The purpose of Stateful Set is to provide a controller with the correct semantics for deploying stateful workloads. However, before move all in a converging storage and orchestration framework, one should consider with care to implement stateful applications in kubernetes.
A Stateful Set manages the deployment and scaling of a set of pods, and provides guarantees about the ordering and uniqueness of these pods. Like a Replica Set, a Stateful Set manages pods that are based on an identical container specifications. Unlike Replica Set, a Stateful Set maintains a sticky identity for each of pod across any rescheduling.

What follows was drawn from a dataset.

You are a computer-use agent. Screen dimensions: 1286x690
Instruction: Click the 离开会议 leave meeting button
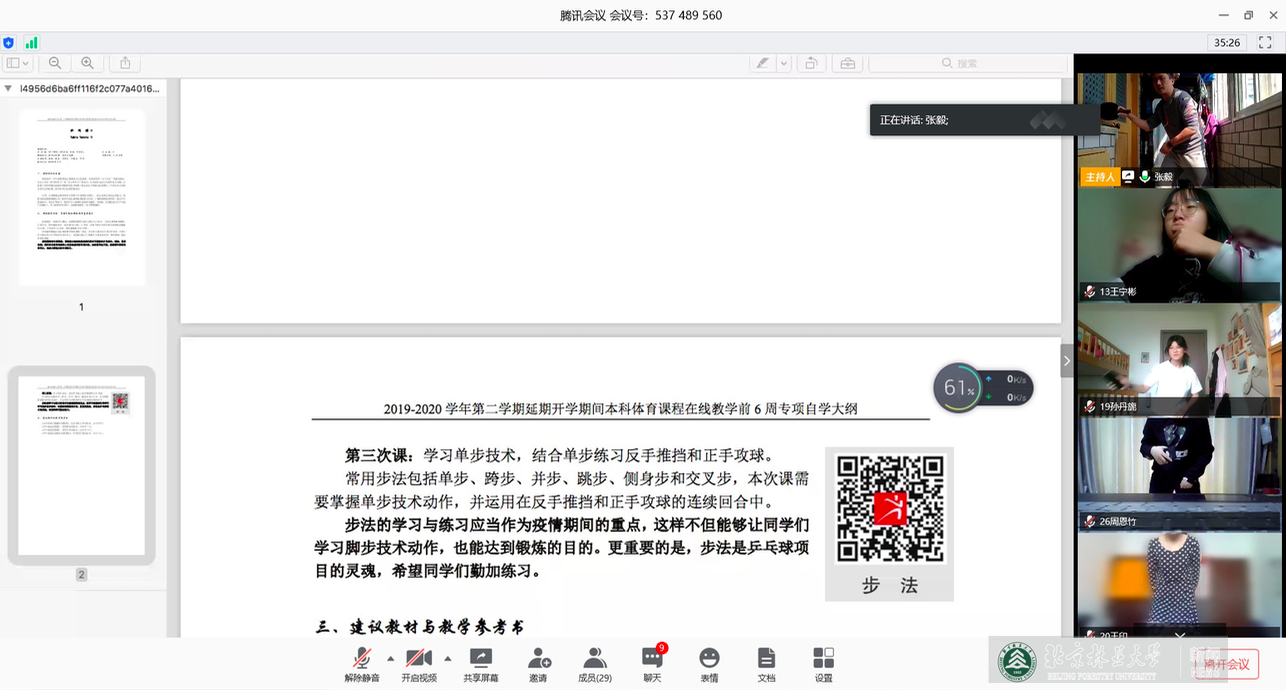[1226, 664]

For a Stateful Set with n replicas, when pods are deployed, they are created sequentially, in order from {0..n-1} with a sticky, unique identity in the form <statefulset name>-<ordinal index>
. The (i)th pod is not created until the (i-1)th is running. This ensure a predictable order of pod creation. Deletion of pods in stateful set follows the inverse order from {n-1..0}. However, if the order of pod creation is not strictly required, it is possible to creat pods in parallel by setting the podManagementPolicy: Parallel
option. A Stateful Set can be scaled up and down ensuring the same order of creation and deletion.
A stateful set requires an headless service to control the domain of its pods. The domain managed by this service takes the form $(service name).$(namespace).svc.cluster.local
. As each pod is created, it gets a matching service name, taking the form $(podname).$(service)
, where the service is defined by the service name field on the Stateful Set. This leads to a predictable service name surviving to pod deletions and restarts.
Consul is a distributed key-value store with service discovery. Consul is based on the Raft alghoritm for distributed consensus. Details about Consul and how to configure and use it can be found on the product documentation.
The most difficult part to run a Consul cluster on Kubernetes is how to form a cluster having Consul strict requirements about instance names of nodes being part of it. In this section we are going to deploy a three node Consul cluster by using the stateful set controller. This is only an example, and you can easily extend it to the distributed datastore of your choice like MongoDB, RethinkDB or Cassandra, just to name few.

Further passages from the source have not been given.